▶ _DATA FOR THIS EXERCISE_:
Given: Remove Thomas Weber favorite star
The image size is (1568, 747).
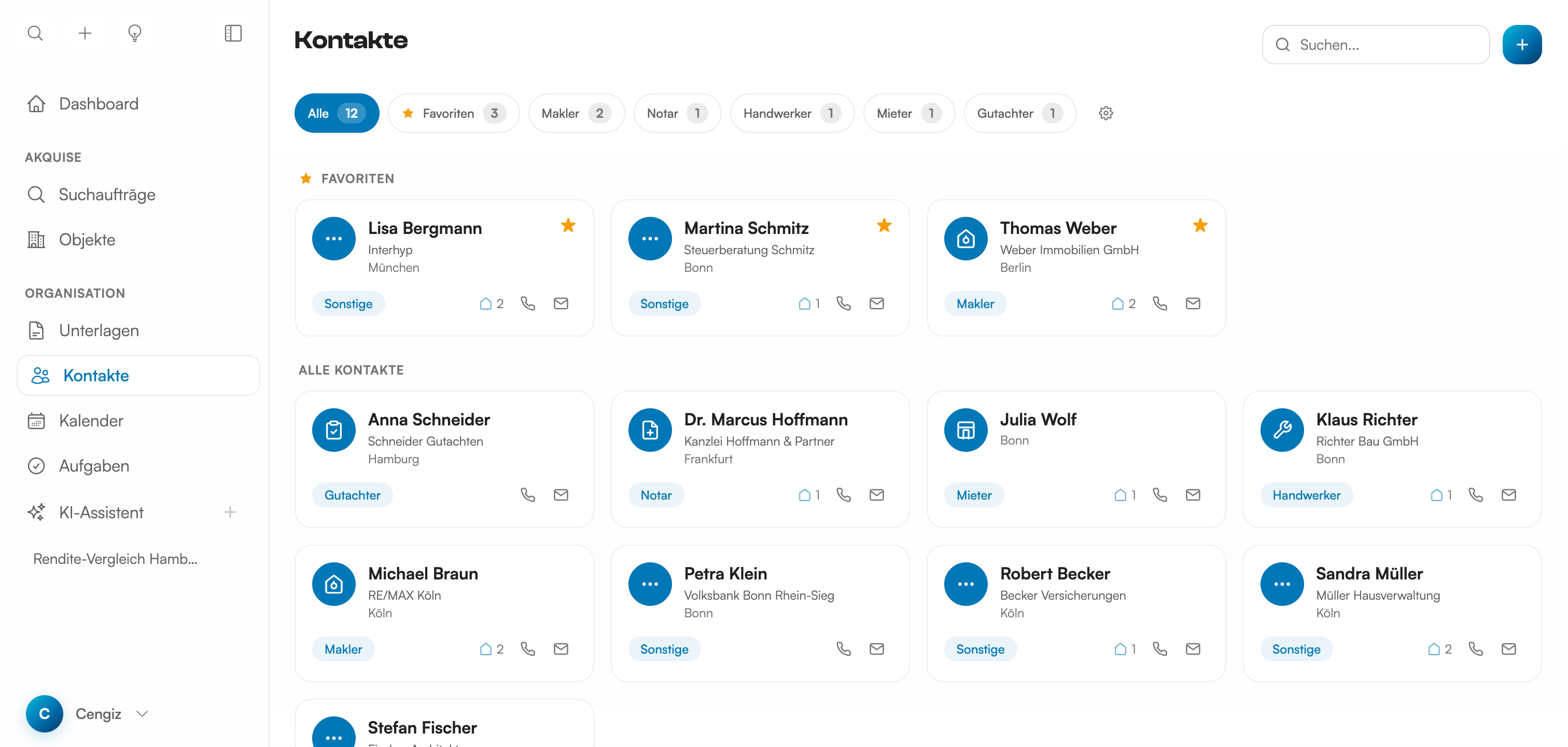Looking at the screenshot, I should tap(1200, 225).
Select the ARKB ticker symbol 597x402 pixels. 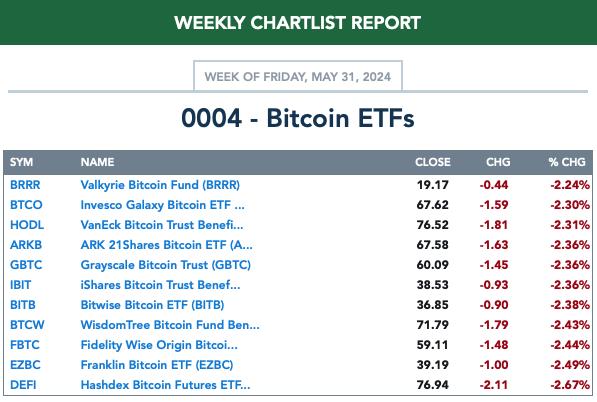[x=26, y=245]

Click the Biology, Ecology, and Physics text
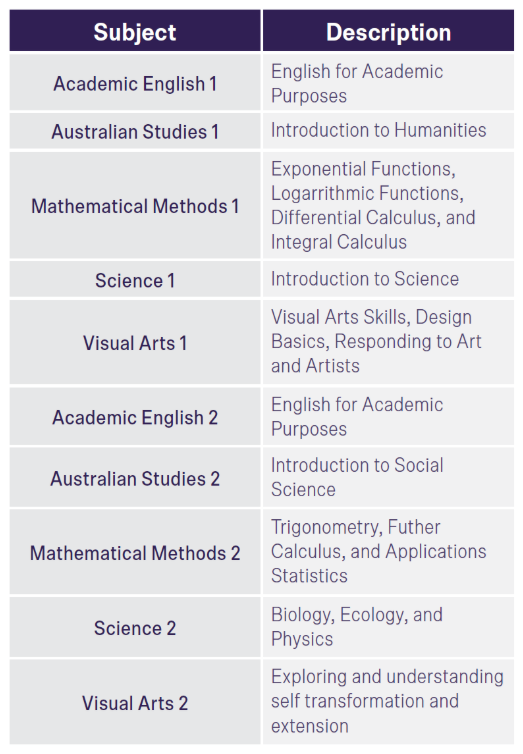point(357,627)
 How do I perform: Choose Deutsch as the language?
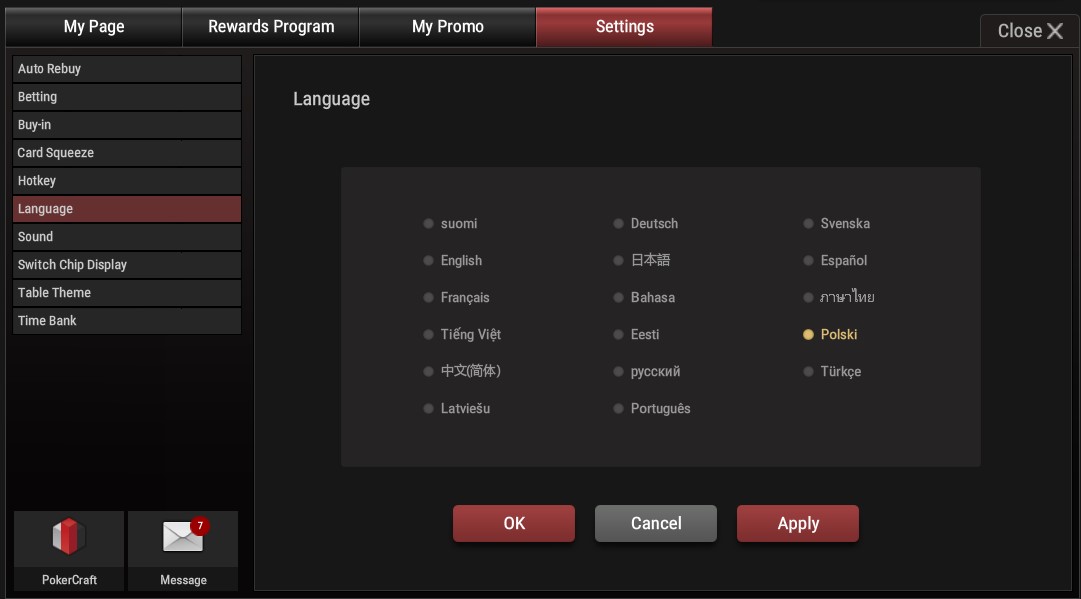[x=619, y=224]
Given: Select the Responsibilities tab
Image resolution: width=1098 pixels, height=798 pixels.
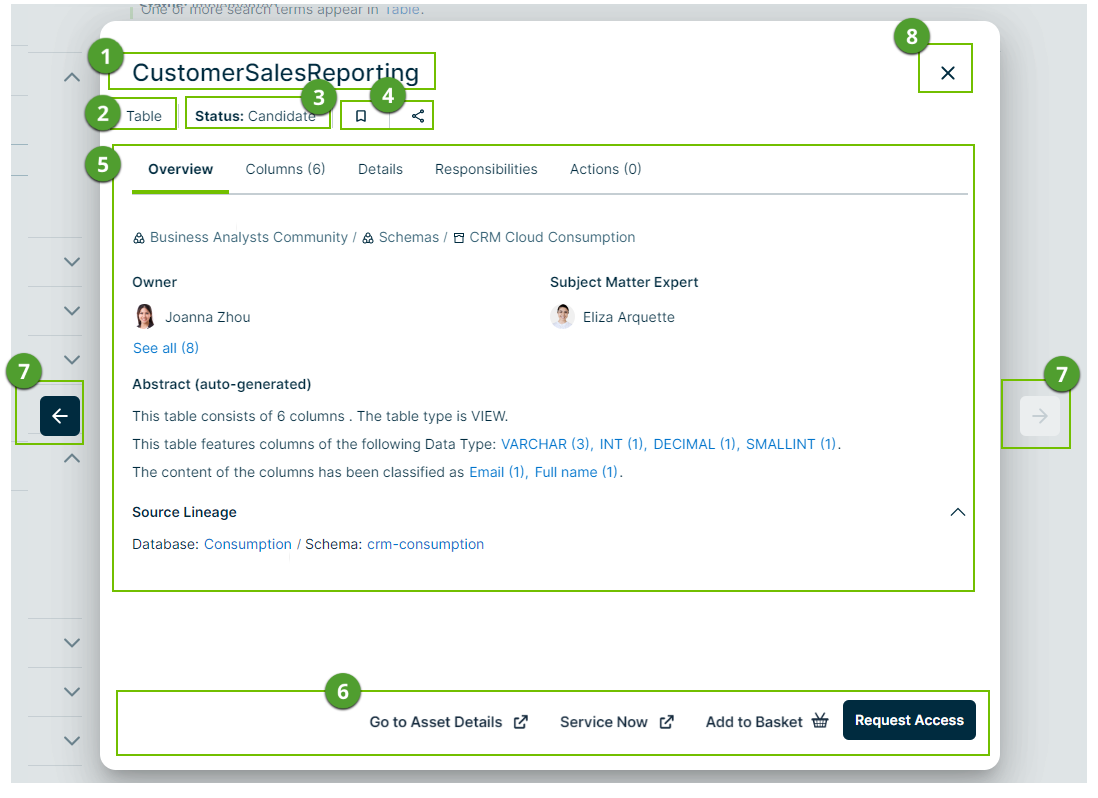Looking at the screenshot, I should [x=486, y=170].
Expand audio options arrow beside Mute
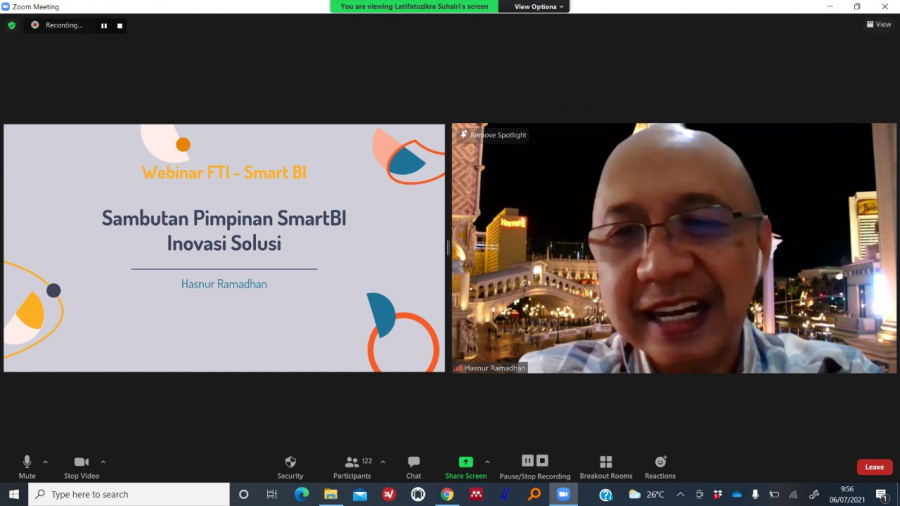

▶ _PROBLEM STATEMENT_: Edit the rows from the line with "Given: Select the Responsibilities tab" through the last row, replacing "audio" with "sound" and keeping everything else the same. Leave the pictures out of your answer.

▶ _RESPONSE TO THIS EXERCISE_:
Given: Select the Responsibilities tab
Image resolution: width=1098 pixels, height=798 pixels.
Looking at the screenshot, I should [x=486, y=170].
Expand sound options arrow beside Mute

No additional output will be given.